Rosario.- Una nutrida marcha reclamó justicia por Julio Oksanich, a un mes de la muerte del reconocido tatuador rosarino en un siniestro de tránsito registrado en la zona sur de la ciudad.
Familiares, amigos y vecinos del Caña, como lo conocían todos, se congregaron en Ayacucho y Avenida del Rosario, donde el 18 de febrero se produjo el fatal choque que, según los manifestantes, se produjo porque el joven que lo embistió circulaba a una gran velocidad.
Identificaron al supuesto responsable con nombre y apellido y detallaron que se trata de un chico de 22 años que corría picadas con un auto (Volkswagen Bora) preparado para tal fin, y que en el momento de la tragedia “iba a 170 kilómetros por hora”, y que encima luego del hecho “se quiso dar a la fuga pero fue retenido” por testigos.

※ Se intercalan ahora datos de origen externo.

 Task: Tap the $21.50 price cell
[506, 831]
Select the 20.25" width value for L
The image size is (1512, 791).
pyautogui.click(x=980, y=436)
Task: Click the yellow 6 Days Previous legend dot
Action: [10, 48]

“Lo enterramos a mi tío y él –por el responsable–, a las dos horas estaba en libertad. Queremos que se cambie la carátula, que este chico no quede libre”, reclamó Gaby, sobrina de Oksanich, ante las cámaras de El Tres.
Tanto ella como otros allegados recordaron al Caña como alguien “muy querido por todos y muy solidario”. Trabajaba como tatuador, profesión en la que fue pionero en Rosario. Tenía 58 años.